- Introduction
|
- The field of Music
Information Retrieval (MIR) is a broad
field in which researchers aim to learn about music, such as the
structure of a piece, how various pieces compare to each other, and how
to recommend music to listeners. There are both many tasks and
approaches in MIR, and one song can be represented in several different
ways.
-
In our project, we are creating an algorithm
that detects structure in a musical song. By structure, we do not
necessarily mean verse or chorus. Instead, our algorithm should detect
the same kinds of structure that a human eye sees when looking
at the matrix that represents a song from our dataset.
|
- Dataset
|
- We plan to use a
subset of the Beatles Dataset created by Prof. Michael Casey of the
Department of Music at Dartmouth College. Each song is represented by a
distance matrix of the squared-Euclidean distances between the
song’s audio shingles. The audio shingles are comprised of 30
feature vectors, which are created by splitting the audio track into
tenth of a second windows and extracting the mel-frequency cepstral
coefficients (MFCCs) for each of the windows. [1]
The following is a visualization of one song from the Beatles Dataset
that has been processed to separate recorded zeros from non-recorded
distances.
|

Fig. 1 - Example of Cleaned Song in Database
|
- Method
|
- The first phase of our
algorithm will be to identify and extract suitable feature vectors. For
our data, it has been observed that repeats in songs present themselves
as diagonals. [2]
Therefore instead of comparing whole sub-square-matrices, we will use
just the diagonals of sub-square-matrices. Our next decision is to
decide if we will arbitrarily decide the size of the
sub-square-matrices or if we will learn their size from the datasets.
For now we have decided to set the size of the
sub-square-matrices. We have also decided to allow
comparison of diagonals
whose sub-square-matrices overlap in someway. The below left figure is
a complete cleaned song from our dataset. The below right figure is all
of the diagonals of sub-square-matrices of size 100 whose diagonals
begin at entry (1,i) for all i from 1 to (n-100+1), where n is the
number of rows (and columns) of the full song matrix. In this figure
the rest of the matrix entries have been set to 0.

Fig. 2 - Cleaned Song |

Fig. 3 - Isolated Diagonals (length 100) |
- We then note that,
although our feature vectors are diagonals, we
need to process these diagonals such that they are column vectors.
Below is a visualiztion of the diagonals as columns.

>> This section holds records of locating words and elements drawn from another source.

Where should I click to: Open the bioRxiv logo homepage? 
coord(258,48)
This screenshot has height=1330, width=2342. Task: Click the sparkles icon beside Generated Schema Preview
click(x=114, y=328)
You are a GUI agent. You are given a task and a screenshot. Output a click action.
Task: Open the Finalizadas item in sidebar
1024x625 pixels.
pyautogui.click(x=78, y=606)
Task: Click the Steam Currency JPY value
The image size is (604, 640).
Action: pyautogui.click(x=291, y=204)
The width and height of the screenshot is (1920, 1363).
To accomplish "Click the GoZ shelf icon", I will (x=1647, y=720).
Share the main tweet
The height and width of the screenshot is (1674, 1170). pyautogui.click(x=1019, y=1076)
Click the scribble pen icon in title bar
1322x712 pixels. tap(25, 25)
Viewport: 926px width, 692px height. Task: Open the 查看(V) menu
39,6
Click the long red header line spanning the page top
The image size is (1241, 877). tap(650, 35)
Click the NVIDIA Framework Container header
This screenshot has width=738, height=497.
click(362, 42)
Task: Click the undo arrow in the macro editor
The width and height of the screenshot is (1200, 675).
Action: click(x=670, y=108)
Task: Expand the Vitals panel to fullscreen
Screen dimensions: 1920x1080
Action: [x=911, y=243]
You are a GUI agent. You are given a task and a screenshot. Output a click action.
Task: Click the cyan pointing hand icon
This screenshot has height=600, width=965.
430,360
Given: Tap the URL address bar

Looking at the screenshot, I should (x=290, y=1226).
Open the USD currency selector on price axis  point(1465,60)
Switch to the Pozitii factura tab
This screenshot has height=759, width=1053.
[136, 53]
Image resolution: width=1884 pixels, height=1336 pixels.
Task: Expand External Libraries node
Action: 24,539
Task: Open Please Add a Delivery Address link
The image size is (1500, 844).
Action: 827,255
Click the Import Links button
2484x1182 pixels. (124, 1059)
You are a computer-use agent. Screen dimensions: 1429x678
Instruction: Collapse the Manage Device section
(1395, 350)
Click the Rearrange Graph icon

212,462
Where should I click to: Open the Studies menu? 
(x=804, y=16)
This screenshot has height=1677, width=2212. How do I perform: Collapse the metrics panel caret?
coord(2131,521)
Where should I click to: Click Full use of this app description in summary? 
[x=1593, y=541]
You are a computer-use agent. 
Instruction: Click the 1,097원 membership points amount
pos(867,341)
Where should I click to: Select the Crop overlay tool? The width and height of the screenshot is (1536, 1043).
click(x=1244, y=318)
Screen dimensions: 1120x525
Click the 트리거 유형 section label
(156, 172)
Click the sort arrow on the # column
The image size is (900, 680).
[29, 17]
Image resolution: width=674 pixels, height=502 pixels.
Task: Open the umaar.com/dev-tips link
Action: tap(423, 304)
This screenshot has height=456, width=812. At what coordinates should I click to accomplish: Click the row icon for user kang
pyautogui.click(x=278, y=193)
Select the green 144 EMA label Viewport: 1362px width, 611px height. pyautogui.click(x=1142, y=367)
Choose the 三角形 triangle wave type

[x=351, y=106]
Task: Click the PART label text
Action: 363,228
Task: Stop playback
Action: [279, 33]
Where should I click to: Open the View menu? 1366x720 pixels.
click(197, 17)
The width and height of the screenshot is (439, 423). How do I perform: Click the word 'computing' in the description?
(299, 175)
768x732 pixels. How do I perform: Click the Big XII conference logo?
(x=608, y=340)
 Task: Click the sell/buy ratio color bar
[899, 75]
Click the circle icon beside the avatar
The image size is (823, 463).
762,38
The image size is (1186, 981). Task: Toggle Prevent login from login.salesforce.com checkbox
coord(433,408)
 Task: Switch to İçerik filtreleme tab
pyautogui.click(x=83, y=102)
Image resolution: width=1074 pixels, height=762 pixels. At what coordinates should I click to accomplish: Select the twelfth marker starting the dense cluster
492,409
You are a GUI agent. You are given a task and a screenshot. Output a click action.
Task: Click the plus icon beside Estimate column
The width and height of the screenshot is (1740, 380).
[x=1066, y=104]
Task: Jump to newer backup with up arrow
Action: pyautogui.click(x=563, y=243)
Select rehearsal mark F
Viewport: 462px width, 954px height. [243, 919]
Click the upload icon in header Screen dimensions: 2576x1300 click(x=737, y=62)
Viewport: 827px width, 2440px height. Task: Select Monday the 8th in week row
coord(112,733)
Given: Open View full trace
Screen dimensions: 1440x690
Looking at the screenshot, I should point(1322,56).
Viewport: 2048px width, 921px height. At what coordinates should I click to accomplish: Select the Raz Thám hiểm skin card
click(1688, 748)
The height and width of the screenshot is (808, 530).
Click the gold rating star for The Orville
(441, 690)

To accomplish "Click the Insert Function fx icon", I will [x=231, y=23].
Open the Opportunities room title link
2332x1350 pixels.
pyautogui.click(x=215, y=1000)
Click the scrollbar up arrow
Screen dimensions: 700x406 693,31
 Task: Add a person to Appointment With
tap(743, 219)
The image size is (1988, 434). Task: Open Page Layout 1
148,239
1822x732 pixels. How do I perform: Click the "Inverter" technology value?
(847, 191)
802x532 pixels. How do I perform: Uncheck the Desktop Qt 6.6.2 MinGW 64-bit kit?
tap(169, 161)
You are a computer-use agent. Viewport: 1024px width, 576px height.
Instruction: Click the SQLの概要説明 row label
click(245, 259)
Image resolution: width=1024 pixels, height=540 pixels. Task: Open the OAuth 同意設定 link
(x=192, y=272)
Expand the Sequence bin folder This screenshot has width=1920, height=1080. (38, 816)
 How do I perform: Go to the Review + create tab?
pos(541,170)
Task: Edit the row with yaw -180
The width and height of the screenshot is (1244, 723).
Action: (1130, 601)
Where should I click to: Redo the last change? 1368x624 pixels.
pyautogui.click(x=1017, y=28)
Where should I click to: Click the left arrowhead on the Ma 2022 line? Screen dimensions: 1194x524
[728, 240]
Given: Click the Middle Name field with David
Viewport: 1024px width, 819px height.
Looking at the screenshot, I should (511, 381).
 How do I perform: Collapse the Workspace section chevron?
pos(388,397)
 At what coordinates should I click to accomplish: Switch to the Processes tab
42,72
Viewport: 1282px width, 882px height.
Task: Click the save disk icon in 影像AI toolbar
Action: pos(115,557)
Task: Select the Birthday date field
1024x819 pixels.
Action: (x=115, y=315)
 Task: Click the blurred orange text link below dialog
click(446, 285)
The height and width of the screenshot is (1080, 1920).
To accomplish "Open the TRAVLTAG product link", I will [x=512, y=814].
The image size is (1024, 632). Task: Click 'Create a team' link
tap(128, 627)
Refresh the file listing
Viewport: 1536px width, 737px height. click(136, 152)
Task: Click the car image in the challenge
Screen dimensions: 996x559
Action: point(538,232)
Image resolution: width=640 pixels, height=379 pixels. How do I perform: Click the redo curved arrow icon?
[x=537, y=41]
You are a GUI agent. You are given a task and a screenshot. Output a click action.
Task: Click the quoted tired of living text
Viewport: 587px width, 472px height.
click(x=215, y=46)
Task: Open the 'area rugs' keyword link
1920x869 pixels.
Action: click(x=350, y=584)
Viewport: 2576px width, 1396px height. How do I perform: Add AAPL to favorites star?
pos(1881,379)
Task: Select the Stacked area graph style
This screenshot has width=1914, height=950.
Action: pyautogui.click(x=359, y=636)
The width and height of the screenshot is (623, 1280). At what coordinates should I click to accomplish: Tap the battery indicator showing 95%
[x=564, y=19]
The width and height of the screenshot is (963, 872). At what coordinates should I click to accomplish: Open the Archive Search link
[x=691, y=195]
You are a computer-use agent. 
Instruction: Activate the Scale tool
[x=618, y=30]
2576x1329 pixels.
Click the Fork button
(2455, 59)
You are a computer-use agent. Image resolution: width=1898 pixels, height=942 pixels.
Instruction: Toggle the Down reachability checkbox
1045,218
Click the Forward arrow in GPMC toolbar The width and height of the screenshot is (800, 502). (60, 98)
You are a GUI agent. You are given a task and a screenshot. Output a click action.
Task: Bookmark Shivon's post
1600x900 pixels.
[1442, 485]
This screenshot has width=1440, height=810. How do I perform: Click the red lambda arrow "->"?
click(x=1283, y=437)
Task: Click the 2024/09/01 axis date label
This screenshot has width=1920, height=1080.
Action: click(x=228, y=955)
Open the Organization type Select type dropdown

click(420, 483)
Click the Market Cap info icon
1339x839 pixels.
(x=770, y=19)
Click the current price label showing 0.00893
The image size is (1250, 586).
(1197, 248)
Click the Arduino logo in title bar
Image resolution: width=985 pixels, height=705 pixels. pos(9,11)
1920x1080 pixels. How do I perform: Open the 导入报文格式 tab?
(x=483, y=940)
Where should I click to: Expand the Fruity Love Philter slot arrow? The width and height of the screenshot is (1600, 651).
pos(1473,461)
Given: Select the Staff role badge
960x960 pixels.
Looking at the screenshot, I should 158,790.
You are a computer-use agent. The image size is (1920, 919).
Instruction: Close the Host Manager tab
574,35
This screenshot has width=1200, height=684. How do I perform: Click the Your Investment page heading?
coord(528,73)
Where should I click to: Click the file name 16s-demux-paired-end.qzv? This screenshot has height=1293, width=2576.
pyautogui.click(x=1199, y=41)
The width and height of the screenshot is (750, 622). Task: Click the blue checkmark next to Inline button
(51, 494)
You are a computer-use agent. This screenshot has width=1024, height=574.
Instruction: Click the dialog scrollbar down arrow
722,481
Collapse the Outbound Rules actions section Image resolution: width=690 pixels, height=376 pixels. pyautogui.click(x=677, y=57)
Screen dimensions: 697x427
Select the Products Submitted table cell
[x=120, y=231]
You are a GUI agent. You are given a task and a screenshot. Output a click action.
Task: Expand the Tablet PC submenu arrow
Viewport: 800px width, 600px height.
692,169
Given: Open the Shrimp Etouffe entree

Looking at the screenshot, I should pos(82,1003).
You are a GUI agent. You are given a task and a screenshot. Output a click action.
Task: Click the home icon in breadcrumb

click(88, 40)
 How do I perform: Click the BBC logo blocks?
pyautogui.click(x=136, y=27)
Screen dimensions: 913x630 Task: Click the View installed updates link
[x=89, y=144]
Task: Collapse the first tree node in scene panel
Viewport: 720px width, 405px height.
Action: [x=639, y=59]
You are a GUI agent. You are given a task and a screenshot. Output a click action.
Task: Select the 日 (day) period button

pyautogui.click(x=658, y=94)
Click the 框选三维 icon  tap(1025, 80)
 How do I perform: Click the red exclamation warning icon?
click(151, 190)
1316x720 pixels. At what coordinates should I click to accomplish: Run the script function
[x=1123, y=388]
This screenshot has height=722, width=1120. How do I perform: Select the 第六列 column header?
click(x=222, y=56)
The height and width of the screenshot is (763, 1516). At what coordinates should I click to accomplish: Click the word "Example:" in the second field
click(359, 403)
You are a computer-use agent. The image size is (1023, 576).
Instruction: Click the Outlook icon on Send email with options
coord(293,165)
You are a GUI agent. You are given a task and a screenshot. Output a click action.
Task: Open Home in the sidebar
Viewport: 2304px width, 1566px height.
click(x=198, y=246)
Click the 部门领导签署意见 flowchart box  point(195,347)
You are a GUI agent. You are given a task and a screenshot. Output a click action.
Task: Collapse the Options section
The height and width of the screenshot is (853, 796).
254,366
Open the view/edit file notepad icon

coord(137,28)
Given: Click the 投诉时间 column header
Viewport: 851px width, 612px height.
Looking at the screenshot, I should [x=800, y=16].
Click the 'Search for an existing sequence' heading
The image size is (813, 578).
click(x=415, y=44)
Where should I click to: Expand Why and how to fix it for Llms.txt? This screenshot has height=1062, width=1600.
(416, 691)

Fig. 4 - Isolated Diagonals (length 100) as Columns |
- Our goal is find the
number of repeated sub-square-matrices in a matrix that represents a
Beatles song. An algorithm that clusters similar
feature vectors is a relaxed version of this problem. In the learning
phase
of our algorithm, we will use the unsupervised techniques spectral
clustering. [3,4]
This algorithm's input will be the adjacency matrix of a graph
(with nodes and edges) which will be used to create the graph Laplacian
and
ultimately the spectral embedding. The above image is a matrix of
feature vectors, which we will use to create an adjacency matrix for a
graph with the diagonal's starting column marker as the
nodes. As a first step towards creating this adjacency matrix, we
computed the pairwise distances between
every pair of diagonals. Below is a visualization of the resulting
pairwise distance matrix (with a colorbar on the right to relate the
colors to distances between the diagonals).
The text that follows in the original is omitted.